Why I Hate VRBO

Canadians of a certain age are between a rock and a hard place if they’re looking for an affordable place to escape the harsh Canadian winter for a month or two.

In this case, the rock is the weak Canadian dollar; the hard place, VRBO–another insidious American company (like Apple) I could cheerfully cast to the depths of corporate hell.

With the Loonie hovering below 80 cents, it’s bad enough that the California desert, Arizona, Texas and Florida have become ridiculously expensive. What makes it worse is that once-affordable destinations in Mexico and Costa Rica have followed suit.

Why?

Because VRBO has imposed the US dollar as the standard rental currency, even when you’re renting outside of the United Sates. Sure, you’ll save money in Mexico on food, booze and restaurant visits, but you’ll be paying for the most expensive part of your trip–rent–in greenbacks.

My second issue with VRBO is that it creates a closed, artificial marketplace that favours short-term over longer-term rentals. You can find some rentals that have, say, a 30-day minimum rental period, but such places are in the minority. Also, pricing for these properties is still based on a daily rate, which make them really expensive when calculated on a monthly basis. At least AirBnB gives its client-landlords the option to discount longer stays.

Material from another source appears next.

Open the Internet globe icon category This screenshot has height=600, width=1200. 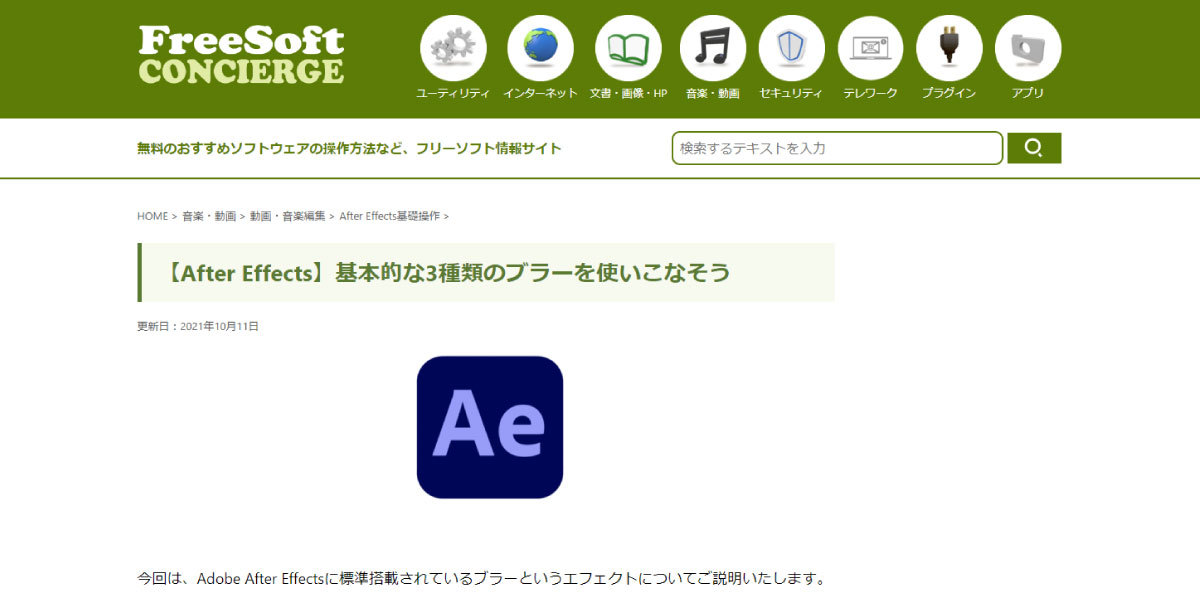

If you have any doubts that VRBO creates an artificially inflated market, consider this: the lowest price I could find for a modest two-bedroom condo in Palm Springs from June 15 to July 15 was $67 USD a night. This equates to $2,052.29 USD for the month, or over $2,500 Canadian during an off-peak time when temperatures routinely soar to the mid-forties. Celsius.

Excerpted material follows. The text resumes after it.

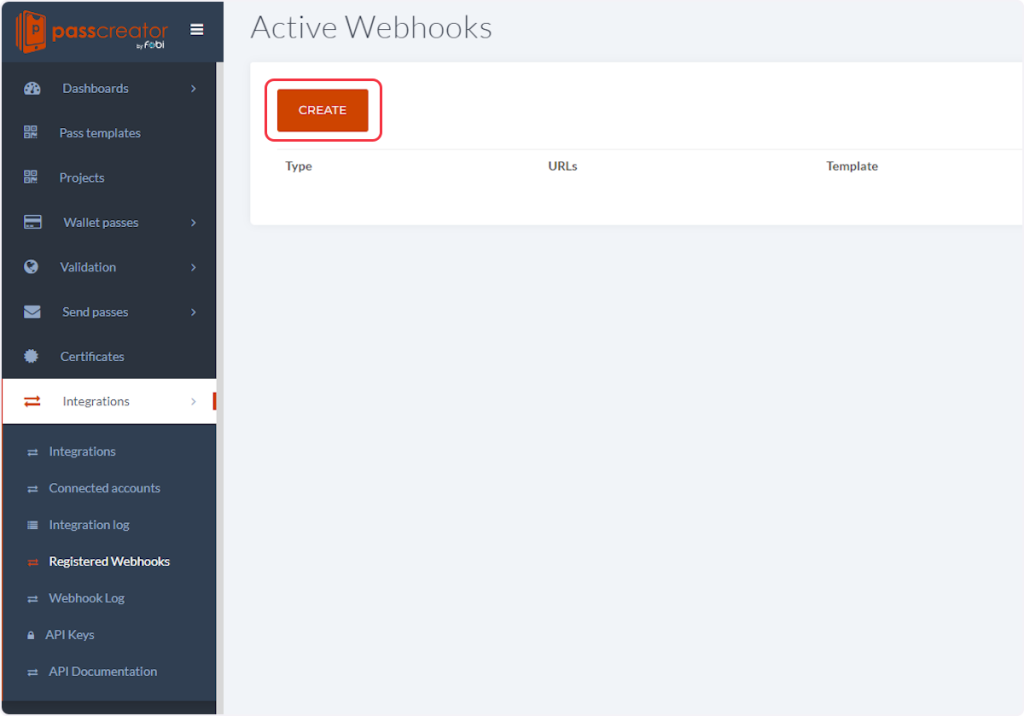Click the Wallet passes card icon
The image size is (1024, 716).
[x=32, y=222]
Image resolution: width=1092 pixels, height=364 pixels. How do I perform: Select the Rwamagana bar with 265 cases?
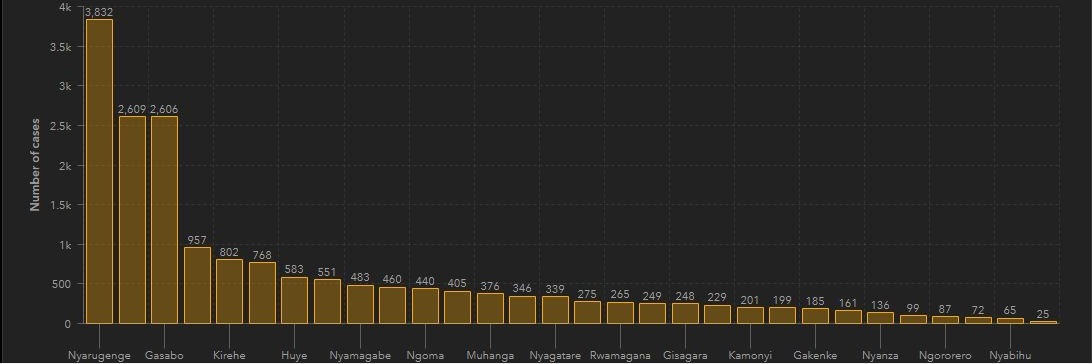pyautogui.click(x=620, y=313)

But wait–there’s more! This doesn’t include manager fees ($415.00 US) and a further $152 USD “Service Fee” which “helps VRBO provide a safer and more secure booking experience, coupled with 24/7 customer support throughout your trip.”

Customer support? Does that mean I can call VRBO if I’m stuck at the side of a busy highway with a flat tire? Perhaps they’ll even send a representative to help me look for the keys to my rental when I lose them?

Grand total for the cheapest Palm Springs rental in oven-like heat? Over $3,400 Canadian after your bank has taken its cut of the exchange rate. Now, I can understand high rental rates in Canada, where housing costs and property taxes drive inflated rents. But this is a condo that sells for around 180K USD.

Hmmm…maybe VRBO should look at seasonal rent-to-own agreements for Canadians.

Still, this Palm Springs rental is only slightly more expensive than the one I found for the same dates in Acapulco, which, tragically, has become a war zone between competing Cartels, and reigning murder capital of Mexico. That two-bedroom condo would only cost me $2,378.20 USD, unless I trashed the place and lost my $200 USD damage deposit.

What’s most frustrating about VRBO and its aggressive competitor, AirBnB, is that they have a stranglehold on the holiday rental market, and you have to work extremely hard to find affordable long-term rentals and escape the tyranny of the US dollar.

Though many Canadians can no longer afford to rent off-season condos in deserts and war zones, there’s always the good ‘ole RV as an option. After all, we Canadians just love the whole camping experience, don’t we?